Stored data
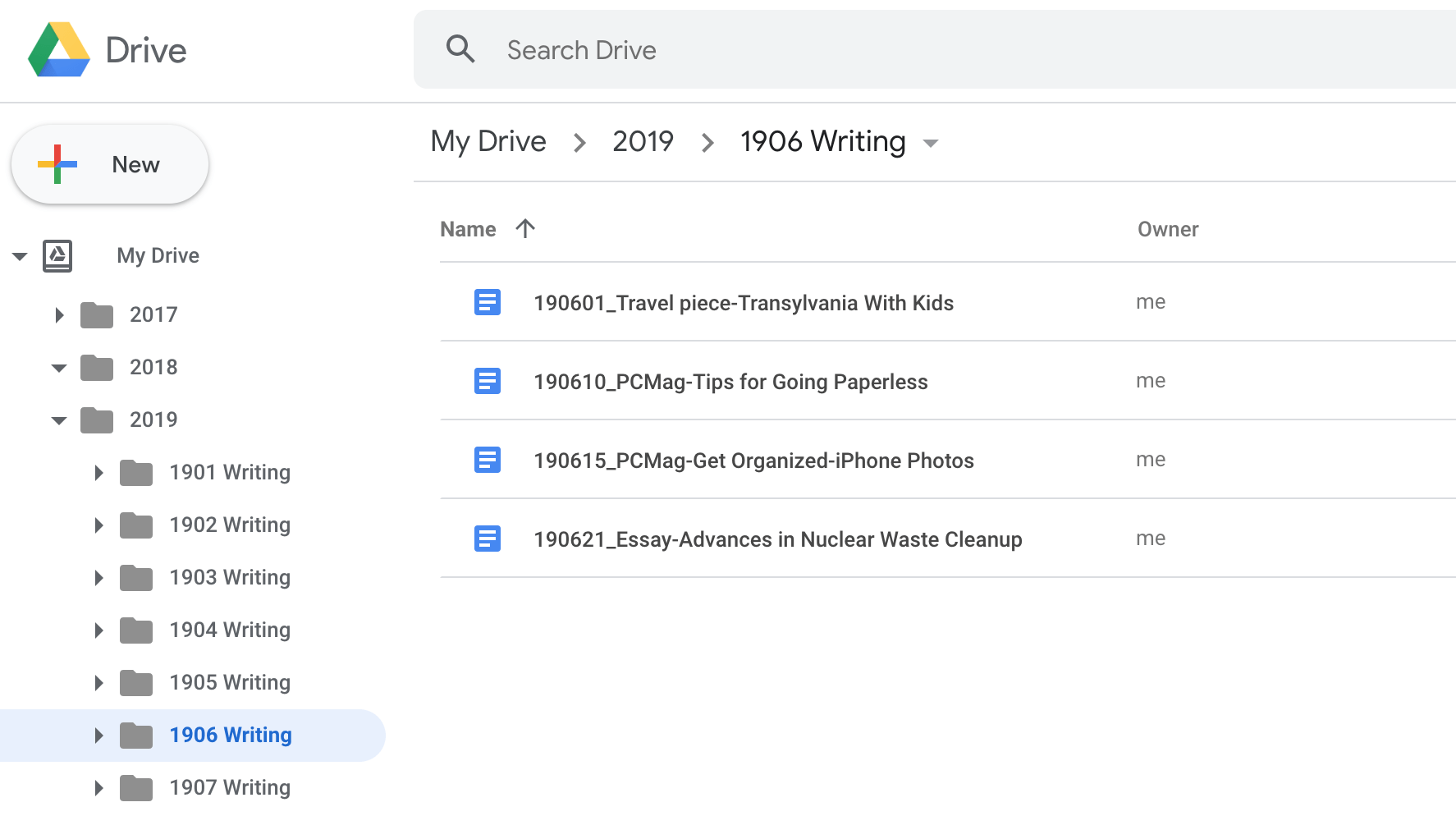Select the 1904 Writing folder in sidebar
Screen dimensions: 1456x816
(x=230, y=630)
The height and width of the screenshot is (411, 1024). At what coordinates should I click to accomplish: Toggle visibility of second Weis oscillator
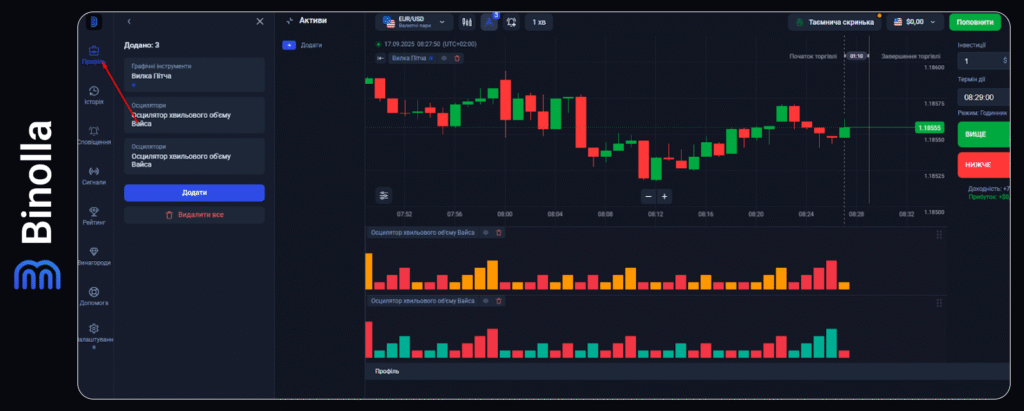486,300
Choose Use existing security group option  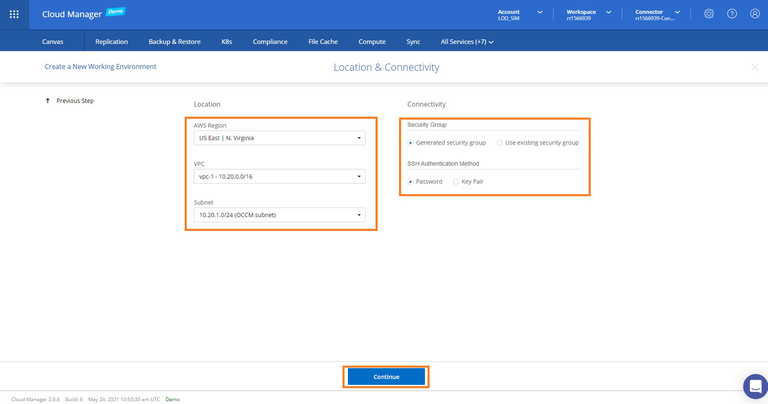click(500, 143)
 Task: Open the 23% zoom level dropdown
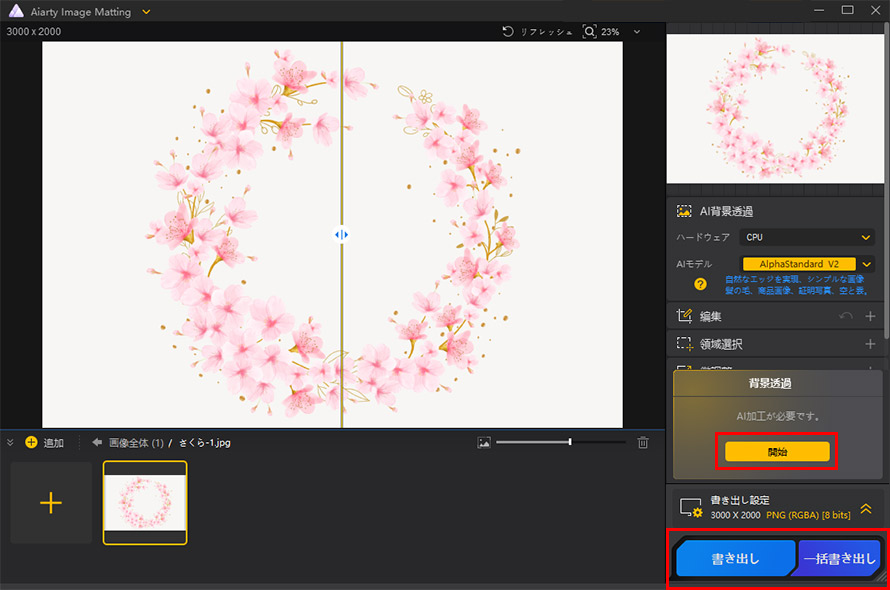click(637, 32)
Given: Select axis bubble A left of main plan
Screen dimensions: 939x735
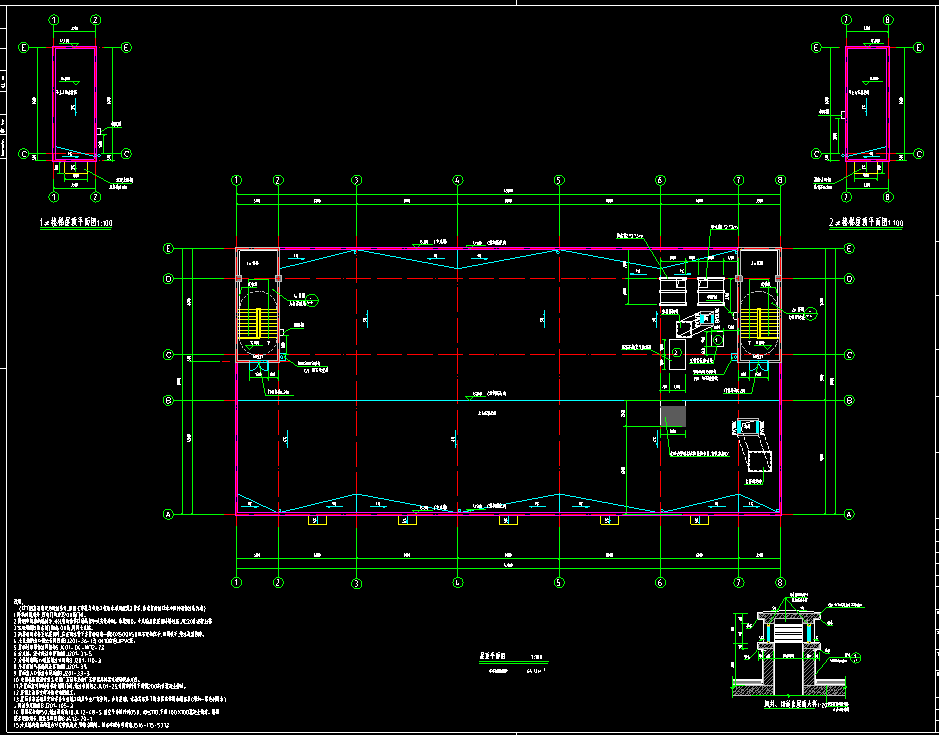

* **ASSIGNED TASK**: Print the lines from the one that contains "Task: Open the 23% zoom level dropdown" through the last line of the data, exactly and in full, and no other lines. Pictures are not part of the copy.

* **RESPONSE AREA**:
 Task: Open the 23% zoom level dropdown
click(637, 32)
Given: Select axis bubble A left of main plan
Screen dimensions: 939x735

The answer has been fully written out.